Sono volate le 12 tappe del campionato delle derivate. Il Prometeon Spanish Round di questo weekend, a Jerez, chiuderà una stagione entusiasmante che tiene tutti con il fiato sospeso: chi vincerà il titolo tra Toprak Razgatlioglu e Nicolò Bulega?
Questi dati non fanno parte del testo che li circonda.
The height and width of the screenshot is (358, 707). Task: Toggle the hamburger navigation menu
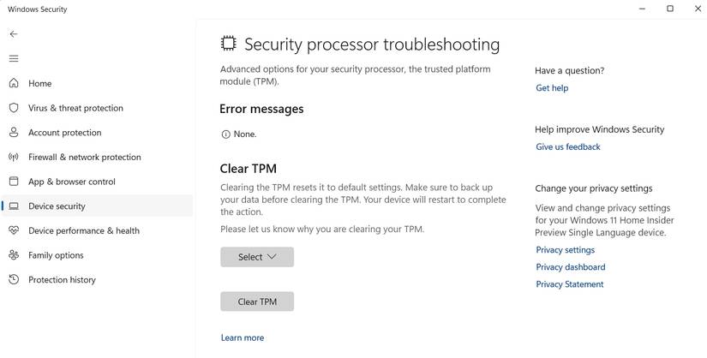coord(13,59)
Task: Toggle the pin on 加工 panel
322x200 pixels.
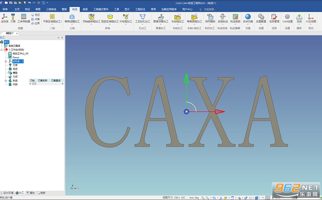Action: pos(62,38)

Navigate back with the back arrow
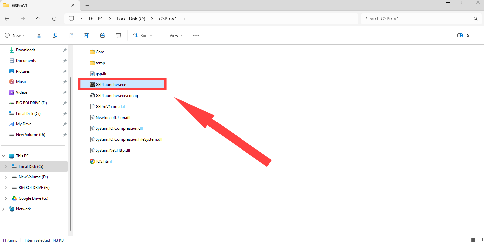pos(7,19)
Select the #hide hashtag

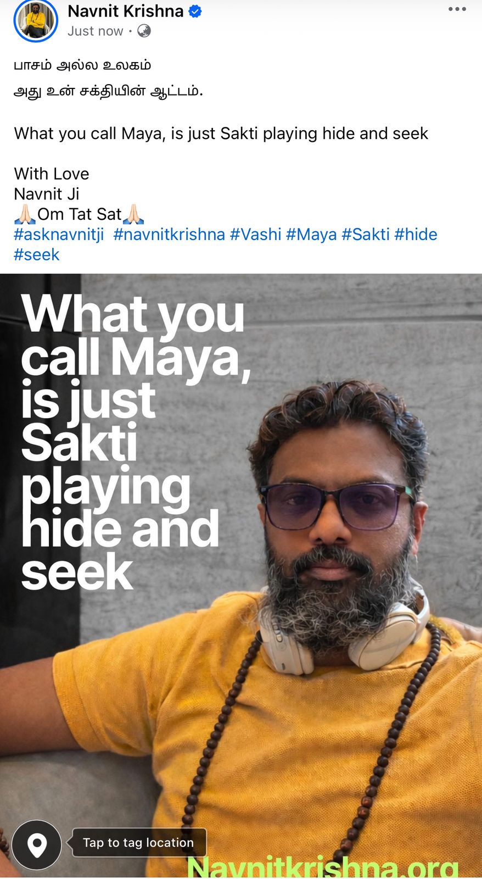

Per l’ultima intervista dell’anno, però, abbiamo scelto Tarran MacKenzie. Perché è un ragazzo speciale: tra diversi ritiri e un infortunio pesantissimo (commozione cerebrale a Donington, con conseguente pausa forzata di due mesi) sulla CBR 100 RR-R del Petronas MIE Racing Honda Team non ha raccolto i risultati che il suo talento avrebbe meritato. Eppure non ha perso il sorriso e si definisce “positivo, felice e determinato. Mercoledì compirò 29 anni e l’obiettivo è fare questo mestiere a lungo. Tempo fa immaginavo di smettere a 32 o 33 anni, ora i miei riferimenti sono Jonathan Rea e Álvaro Bautista: non sono più dei ragazzini, ma sono in forma smagliante”.
Cosa farai lunedì?
“Mi rilasserò. Di solito il lunedì post gare mi stendo sul divano in pace, con un buon caffè e Netflix acceso”.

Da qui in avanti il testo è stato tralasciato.